Tackling Long-Term Conditions: Health and Well-being

On the 30th May I attended a conference in London about long-term conditions. It was a very interesting day with some great speakers raising some thought-provoking points! Here are my highlights and points of note . . .

  • Dr Helen Bevan discussed change management, something frequent in the NHS but useful to hear the principles, particularly the four sources of energy (intellectual, emotional, spiritual and physical) of which I think I need to find more of a balance!
  • David Behan brought up a great point that there is a mis-conception about typical patients being healthy adults with single  episodes of care. Discussing integration, he commented that "information is the key enabler of integration" and that what needs to be done is to integrate care around individuals and not just integrating organisations together.

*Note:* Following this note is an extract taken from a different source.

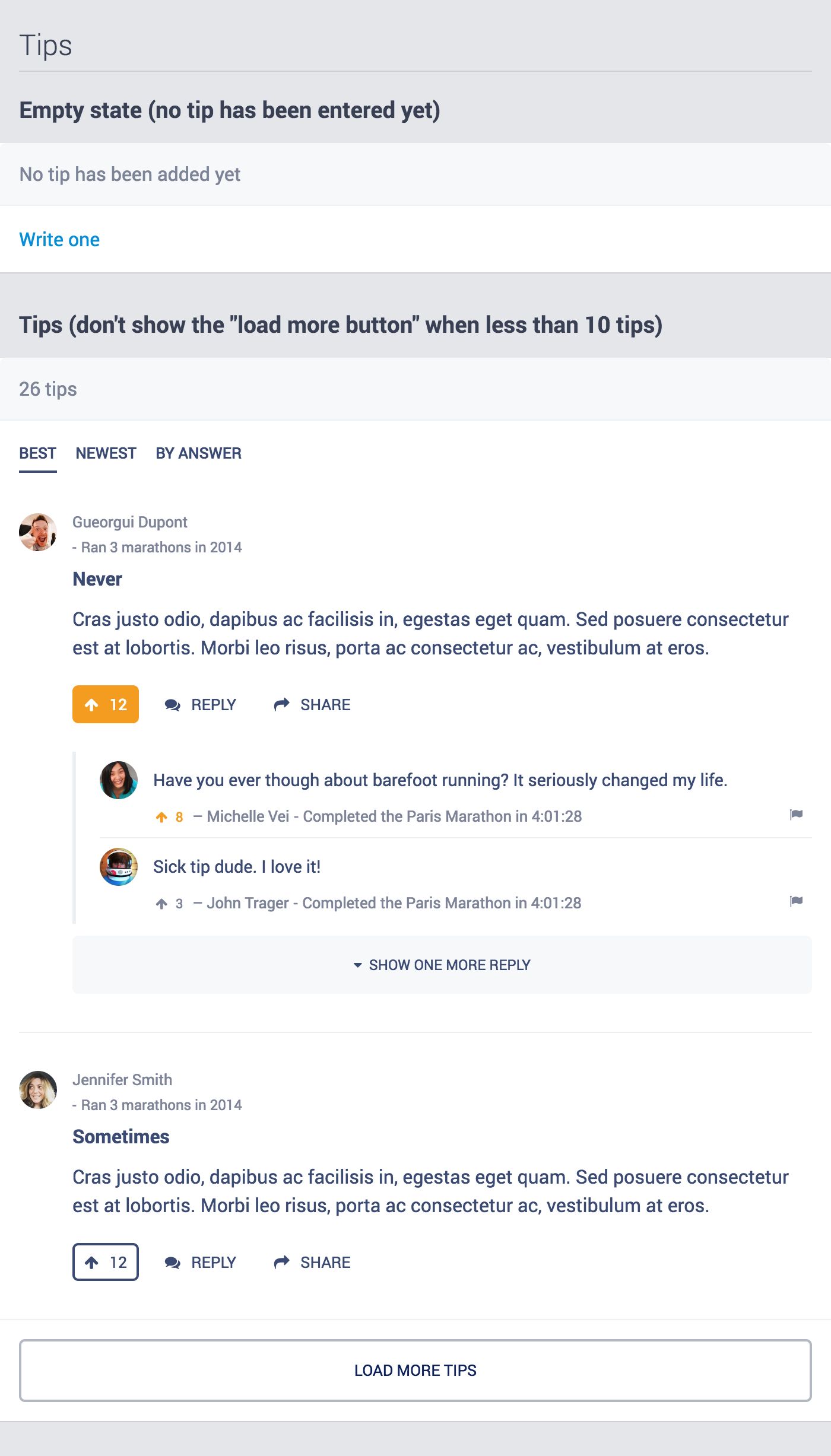Click share arrow under Jennifer Smith's tip

(282, 1262)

  • Jim Easton opened by saying that the LTC problem is PERSONAL because of its scale it affects all of us, which was a emotive appeal! He went on to say that "we need to know who our patients with LTC are so they can be used as a resource for self-care and shared decision making". I don't know how these patients can be identified if they don't identify themselves as patients with LTC - GPs, nurses and community links could establish that? Encouragingly, he finished by saying that "the keystone of the future of the NHS is long-term condition management."
  • Following on from Dr Helen Bevan's point on energy within the NHS as an organisation, Dr John Parry turned that around to say that we need to utilize patients' energy (for becoming involved). That is very true - patients have a strong motivation to improve their situation that could be harnessed to great effect!
  • In an excellent Masterclass on Ethnography (see previous blog post here), Oliver Sweet made several very poignant remarks... "I'm fine" - people need support but that isn't always obvious until you take time to see their routine and lifestyle. Another comment by a patient he picked up was that is was ok for their husband to be ill because they could "afford to be ill" - sadly that is not the case for many many people. 
  • Dr Charles Murray gave an outstanding and inspiring Masterclass on quality of life in relation to IBS - so much to say that a separate post will follow . . . 
  • John Loader opened the afternoon with a video I have included in a previous post (see here) that really grounded the discussions for the afternoon.
  • In relation to the contraversy of a 7-day NHS, Dr Janet Williamson commented that "do doctors and HCP know how valuable they are as a resource and helpline for patients?" I think that if doctors and HCP really grasped how much patients rely on them, their approach to the six-monthly appointments might be slightly better?!
  • During the Question Time at the end, some interesting points were raised by the audience . . . Encouragingly, the panel thought that "clinical effectiveness and financial sustainability can be optimized by addressing patient experience." Also the importance of psycho-social support in relation to survivorship was recognised. One very good point was made that despite "well-being" being in the title of the conference, it was given little focus during the day. I very much agreed - there was a lot of discussion  of technology and clinical outcomes and process and change, but the core of long-term condition management was ignored. Well-being is hard to define (as I mentioned before here), but that does not excuse it! 
I left the conference feeling really excited about some of the work I had heard about, but also with a feeling of concern about technology solutions. So much time was devoted to technological solutions such as tele-health and patient record management systems. I fear that the glamorous corporate backing behind these 'interventions' is being favoured as a simple solution. The reality of installing technology in comparison to talking and supporting patients psychologically is far easier and much more measurable. Both approaches have their merits, but technology is no replacement for the human time, compassion and support that patients with long-term conditions really need.